Ses yeux blancs le fascinaient. Il aurait aimé pouvoir la rencontrer dans des circonstances moins pressantes ; car l'Étoile Rouge brillait déjà dans la voûte de l'Observatoire, et les réglages du télescope étaient presque terminés.
« Vous avez vécu il y a un siècle, constata-t-il, et vous avez marché aux côtés d'illustres personnages ; mais tous vos amis d'antan sont morts, et vous êtes désormais seule. Ce doit être un terrible poids à porter.
— Uniquement si l'on se sent coupable. »
Il haussa les épaules et rejoignit la Paladine. Il était, au fond, le benjamin des trois ; Morgane avait au moins cent ans, Hermance au moins soixante-dix, et avait donc passé la majorité de ces années à l'étude dans l'Observatoire. Elle ne devait en sortir que tous les ans pour voir si l'Étoile Rouge avait eu le moindre effet tangible sur Avalon. Jusqu'à apprendre l'existence d'Auguste et des Hauts Paladins. Elle s'était ensuite infiltrée dans le Paladinat, elle les avait suivis, étudiés, observés.
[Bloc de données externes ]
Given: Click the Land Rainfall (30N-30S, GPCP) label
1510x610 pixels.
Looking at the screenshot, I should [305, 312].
« Il est prêt » dit Hermance.
Elle le vit approcher gauchement la machinerie, chercher la lentille contre laquelle poser son œil.
« Ça ne fonctionne pas comme ça. Entrez dans le cercle. »
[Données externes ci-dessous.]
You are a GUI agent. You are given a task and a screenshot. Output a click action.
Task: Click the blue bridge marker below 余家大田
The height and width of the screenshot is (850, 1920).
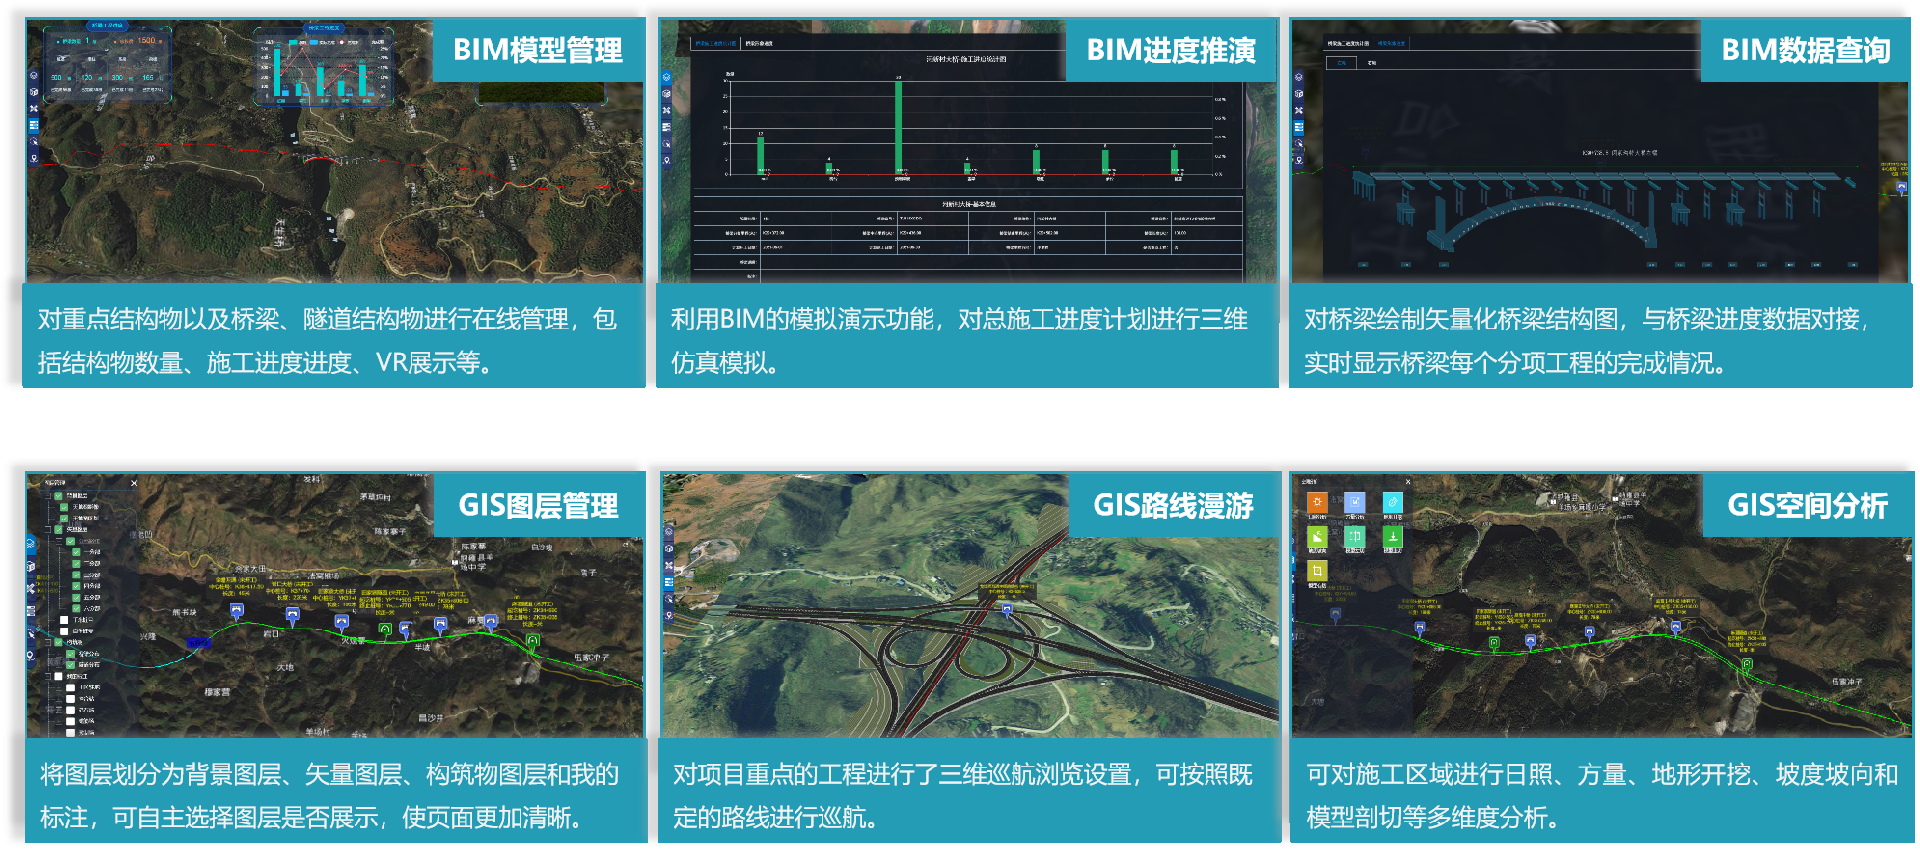(x=237, y=610)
Une étoile de métal était tracée dans le sol, juste sous le télescope, au centre de l'Observatoire. Le tube gigantesque, s'il n'était soutenu par des bras de bronze de deux mètres d'épaisseur, l'aurait écrasé comme une amibe sur une lame de verre.
« Ici, expliqua Hermance, nous ne faisons pas que capter de la lumière, mais aussi des messages. Je sais à quoi ressemble l'Étoile Rouge, mais ce que je dois comprendre, c'est son message. Vous êtes la clé qui me permettra de le traduire. Quand j'ouvrirai l'objectif, vous verrez des images, vous entendrez des sons. Ce sera peut-être troublant. Vous préférerez peut-être vous asseoir. »
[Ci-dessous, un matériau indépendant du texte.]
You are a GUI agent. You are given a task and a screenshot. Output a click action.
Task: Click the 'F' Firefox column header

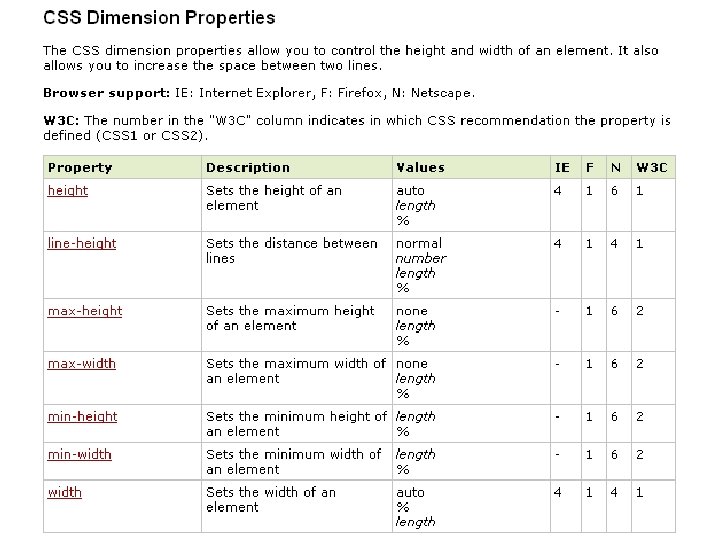(x=590, y=168)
Morgane jeta sa chaise contre les barreaux. Elle rebondit contre les murs sans leur arracher le moindre éclat.
« Vous êtes cinglés ! Un seul morceau de code évolutif, un seul, a réussi à traverser la frontière d'Avalon, et vous avez vu ce qu'il a donné. Vous allez détruire ce monde !
— Ce monde est une prison de verre, dit Auguste. Vos doutes, dame Morgane, démontrent bien que vous-même, Mû, et messire Anastase, l'avez organisé selon l'idée que l'humanité devait être guidée, que nous sommes incapables de voir juste, ni même de nous protéger. C'est un ordre de choses que je dois renverser.
— Je ne doute pas de l'humanité, siffla Morgane. Je doute de vous. Vous êtes exactement l'inverse d'un Empereur compétent : un homme influençable. Influencé par l'Étoile. Influencé par Hermance, que vous avez suivie ici en bêlant. Vous êtes... »
Auguste posa la main à terre. Des filaments noirs naquirent entre ses doigts, coururent en direction de Morgane, s'accrochèrent aux barreaux de sa cage, grimpèrent jusqu'à hauteur de son visage, d'où elle put voir dégouliner leurs bulles infectes. Ils retombèrent au sol, la forçant à reculer.
« Une abomination » compléta l'Ase alors que l'infection atteignait ses pieds.